===== MATERIALS PROVIDED

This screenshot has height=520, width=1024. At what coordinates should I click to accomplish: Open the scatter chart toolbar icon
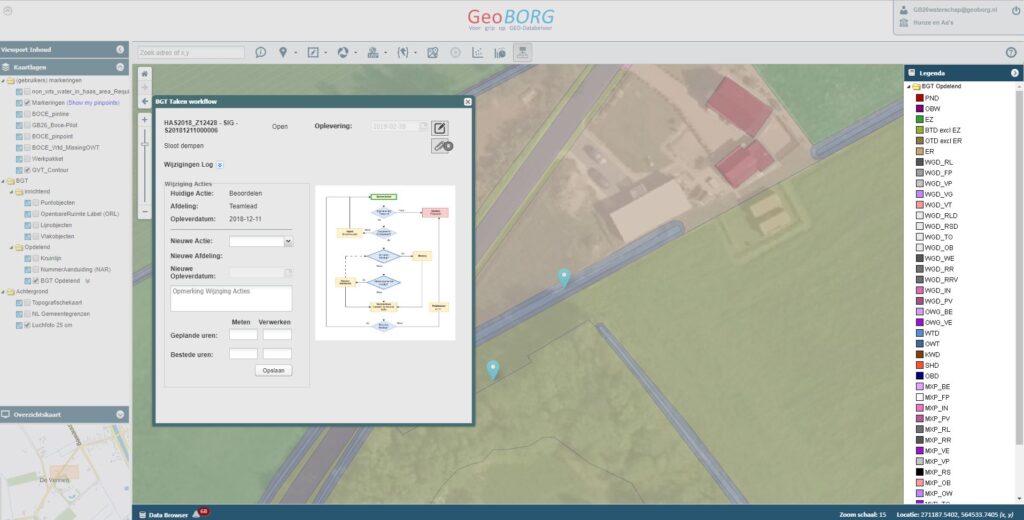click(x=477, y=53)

==========
===== MATERIALS PROVIDED

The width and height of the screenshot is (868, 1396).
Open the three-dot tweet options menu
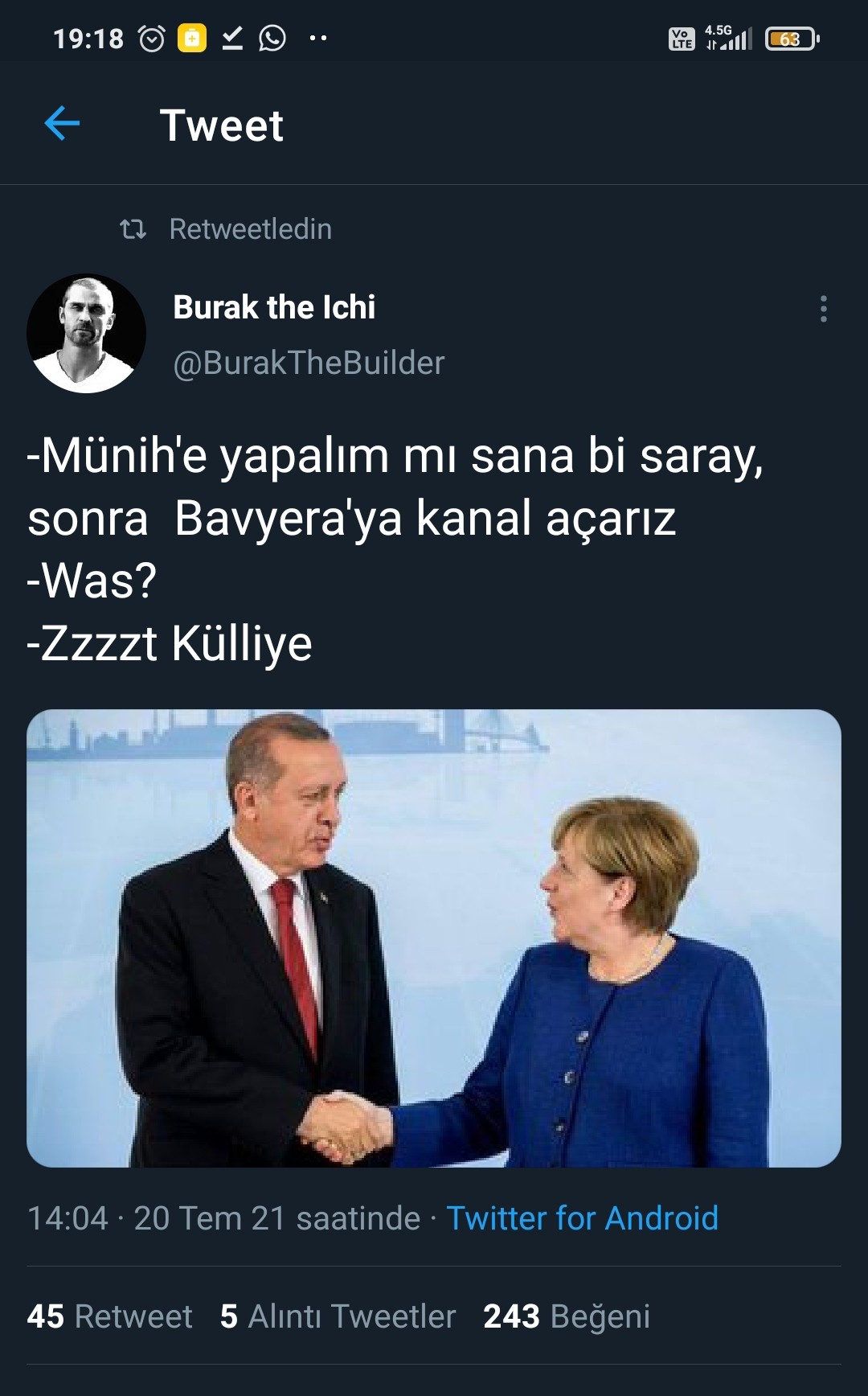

==========
===== MATERIALS PROVIDED

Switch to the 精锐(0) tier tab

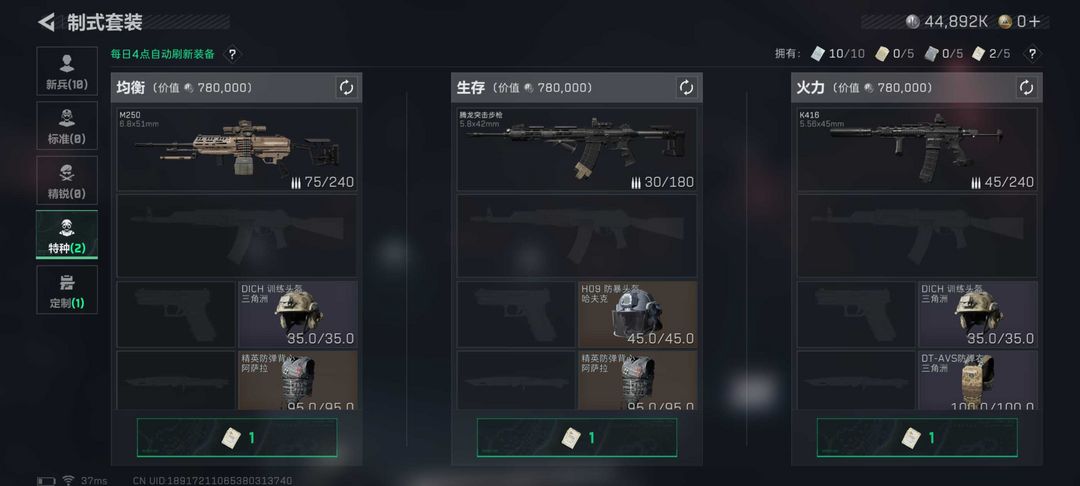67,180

==========

From the records above, retype only the lines starting at the line that contains "The width and" and ending at the line that contains "Open the three-dot tweet options menu", both included.

The width and height of the screenshot is (868, 1396).
Open the three-dot tweet options menu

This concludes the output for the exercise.